Histoire de commencer ce blog, je vais m'intéresser à un sondage de l'Ifop portant sur les Français et les salles de consommation de drogue link.
Plusieurs points me gênent avec ce type de sondages (doux euphémisme). Il y a une habitude chez les sondeurs qui est d'évacuer purement et simplement le fait que nous ne sommes pas face à l'opinion que les Français ont sur le sujet, mais sur l'opinion probable qu'ils peuvent avoir au terme de l'enquête auprès d'une infime fraction de la population totale. Je reviendrais prochainement sur la manière dont les résultats d'un sondage sont obtenus et sur la valeur qu'on peut leur accorder à mon sens, car je ne suis ni statisticien, ni sondeur.
Lorsqu'un chiffre est cité, la première chose à faire, c'est de voir comment celui-ci a été obtenu. C'est la condition sine qua non pour en percevoir les limites et les conclusions qu'on peut en tirer. La partie méthodologique est pour le moins ténue. On nous dit que la représentativité de l'échantillon a été assurée par la méthode des quotas. Premier point, cette méthode assure t-elle une réelle représentativité de l'échantillon ? Ma réponse sur ce point est non.
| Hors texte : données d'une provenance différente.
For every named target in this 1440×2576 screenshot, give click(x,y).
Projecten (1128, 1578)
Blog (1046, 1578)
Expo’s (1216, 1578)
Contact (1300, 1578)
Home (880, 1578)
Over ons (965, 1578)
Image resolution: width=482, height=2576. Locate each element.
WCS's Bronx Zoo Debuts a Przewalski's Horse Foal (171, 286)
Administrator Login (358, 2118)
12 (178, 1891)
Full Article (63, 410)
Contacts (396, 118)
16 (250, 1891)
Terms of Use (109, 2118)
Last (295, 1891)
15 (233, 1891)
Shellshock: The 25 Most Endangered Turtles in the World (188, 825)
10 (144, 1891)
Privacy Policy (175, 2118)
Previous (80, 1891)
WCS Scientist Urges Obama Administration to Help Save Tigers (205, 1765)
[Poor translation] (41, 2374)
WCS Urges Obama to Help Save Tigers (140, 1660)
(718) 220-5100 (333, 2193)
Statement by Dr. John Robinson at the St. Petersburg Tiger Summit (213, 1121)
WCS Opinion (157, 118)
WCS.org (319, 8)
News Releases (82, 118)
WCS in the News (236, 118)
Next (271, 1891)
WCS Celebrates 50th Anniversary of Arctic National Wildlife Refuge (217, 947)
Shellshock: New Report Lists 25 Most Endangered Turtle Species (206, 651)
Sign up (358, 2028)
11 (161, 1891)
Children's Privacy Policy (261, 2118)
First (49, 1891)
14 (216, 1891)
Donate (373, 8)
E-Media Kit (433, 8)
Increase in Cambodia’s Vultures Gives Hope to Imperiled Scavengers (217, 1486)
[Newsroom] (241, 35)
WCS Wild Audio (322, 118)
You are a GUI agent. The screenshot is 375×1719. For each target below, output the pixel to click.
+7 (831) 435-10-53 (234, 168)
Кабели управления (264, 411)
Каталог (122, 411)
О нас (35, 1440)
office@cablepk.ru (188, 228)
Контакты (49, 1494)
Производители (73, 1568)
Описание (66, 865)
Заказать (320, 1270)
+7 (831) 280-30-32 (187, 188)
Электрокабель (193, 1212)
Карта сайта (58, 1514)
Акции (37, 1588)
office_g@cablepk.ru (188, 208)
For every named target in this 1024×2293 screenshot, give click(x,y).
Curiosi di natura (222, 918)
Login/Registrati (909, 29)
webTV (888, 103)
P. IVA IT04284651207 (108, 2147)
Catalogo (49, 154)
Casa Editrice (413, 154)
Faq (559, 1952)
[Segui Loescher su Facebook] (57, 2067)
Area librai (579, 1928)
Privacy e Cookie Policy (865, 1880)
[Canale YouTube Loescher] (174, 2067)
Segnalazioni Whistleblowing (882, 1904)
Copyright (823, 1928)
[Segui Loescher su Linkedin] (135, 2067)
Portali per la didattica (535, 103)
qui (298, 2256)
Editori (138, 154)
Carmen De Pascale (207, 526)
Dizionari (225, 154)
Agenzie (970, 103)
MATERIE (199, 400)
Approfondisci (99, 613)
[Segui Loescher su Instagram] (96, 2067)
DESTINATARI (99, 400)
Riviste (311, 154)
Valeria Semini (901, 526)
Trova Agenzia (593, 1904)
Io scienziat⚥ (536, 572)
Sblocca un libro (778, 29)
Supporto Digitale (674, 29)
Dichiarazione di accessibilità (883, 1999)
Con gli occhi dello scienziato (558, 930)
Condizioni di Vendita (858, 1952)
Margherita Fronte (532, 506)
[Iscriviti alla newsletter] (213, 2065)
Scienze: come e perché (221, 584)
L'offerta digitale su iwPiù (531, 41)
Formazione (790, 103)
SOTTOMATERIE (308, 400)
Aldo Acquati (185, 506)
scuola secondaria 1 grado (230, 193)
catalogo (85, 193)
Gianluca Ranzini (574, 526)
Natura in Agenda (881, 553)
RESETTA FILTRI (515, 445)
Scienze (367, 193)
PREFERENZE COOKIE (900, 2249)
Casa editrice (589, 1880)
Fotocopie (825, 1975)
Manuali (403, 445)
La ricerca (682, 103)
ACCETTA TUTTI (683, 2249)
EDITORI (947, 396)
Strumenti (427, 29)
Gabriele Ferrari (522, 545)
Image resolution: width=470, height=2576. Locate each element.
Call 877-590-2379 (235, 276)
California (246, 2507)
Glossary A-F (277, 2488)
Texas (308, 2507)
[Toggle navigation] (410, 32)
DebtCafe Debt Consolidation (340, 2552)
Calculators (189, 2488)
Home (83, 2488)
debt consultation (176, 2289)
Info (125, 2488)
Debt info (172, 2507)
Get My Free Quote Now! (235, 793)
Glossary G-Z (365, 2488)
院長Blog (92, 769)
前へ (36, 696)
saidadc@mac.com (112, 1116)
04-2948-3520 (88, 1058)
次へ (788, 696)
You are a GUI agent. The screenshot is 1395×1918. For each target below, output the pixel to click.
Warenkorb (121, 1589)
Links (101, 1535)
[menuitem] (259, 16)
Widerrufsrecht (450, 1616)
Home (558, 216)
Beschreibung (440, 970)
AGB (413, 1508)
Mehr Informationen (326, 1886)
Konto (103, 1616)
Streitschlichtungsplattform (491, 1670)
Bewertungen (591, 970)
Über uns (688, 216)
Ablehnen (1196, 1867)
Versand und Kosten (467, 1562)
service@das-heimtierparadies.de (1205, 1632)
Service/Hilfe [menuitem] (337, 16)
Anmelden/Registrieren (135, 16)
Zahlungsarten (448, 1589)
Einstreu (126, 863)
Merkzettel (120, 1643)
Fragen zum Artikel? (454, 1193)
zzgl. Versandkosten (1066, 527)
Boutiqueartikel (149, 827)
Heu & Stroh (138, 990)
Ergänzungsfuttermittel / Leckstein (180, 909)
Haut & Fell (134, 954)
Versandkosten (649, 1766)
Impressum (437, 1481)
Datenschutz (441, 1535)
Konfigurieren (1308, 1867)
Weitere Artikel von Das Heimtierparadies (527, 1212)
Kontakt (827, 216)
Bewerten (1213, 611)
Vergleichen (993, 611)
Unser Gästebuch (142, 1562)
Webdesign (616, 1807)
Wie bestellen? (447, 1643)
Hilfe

Première limite : En effet, arbitrairement, les sondeurs estiment que l'opinion des personnes dépend de certains caractères généraux que sont le sexe, l'âge, la profession et la situation géographique. Quid du niveau et du type d'étude effectué ? Quid de la situation familiale ? Un célibataire aura t-il le même point de vue qu'un père de famille ? Pour la question posée, ces éléments me paraissent autrement plus importants que la profession, laquelle à mon sens n'entre que de manière secondaire dans la formation de l'opinion. Et ce d'autant plus que la profession peut aisément être disjointe du niveau d'étude.
Deuxième limite : la question a été posée par internet. Tout le monde n'a pas internet et loin s'en faut. Je me pose à ce titre une question : comment entrer en contact avec les gens pour qu'ils remplissent le formulaire en ligne ? Par mail ? Cela suppose qu'on le connait et donc que ces personnes appartiennent à un panel i.e. une liste préétablie d'individus dont les caractéristiques utiles sont connues. Par téléphone ? Quel intérêt alors de demander de remplir le formulaire en ligne ? Bref, la représentativité de l'échantillon en prend encore un coup.
Troisième limite : Pour obtenir les réponses de 1007 personnes, combien a t-il fallu interroger d'individus ? Combien de personnes ont refusé de répondre ? Sur ce point, les sondeurs en parlent sur le bout des lèvres car le sujet est évidemment sensible.
Quatrième limite :Il est remarquable que les personnes interrogées aient un avis sur la question. Pas un seul "ne se prononce pas". Le choix n'y était pas. Bref, en dehors de toute réflexion, on demande à la personne sondée de prendre position.Inutile d'en rajouter.
Bref, ce sondage nous apprend t-il quelque chose ? A mon avis non. Pire, il ne permet pas de poser le débat, mais à maints égards de le clore.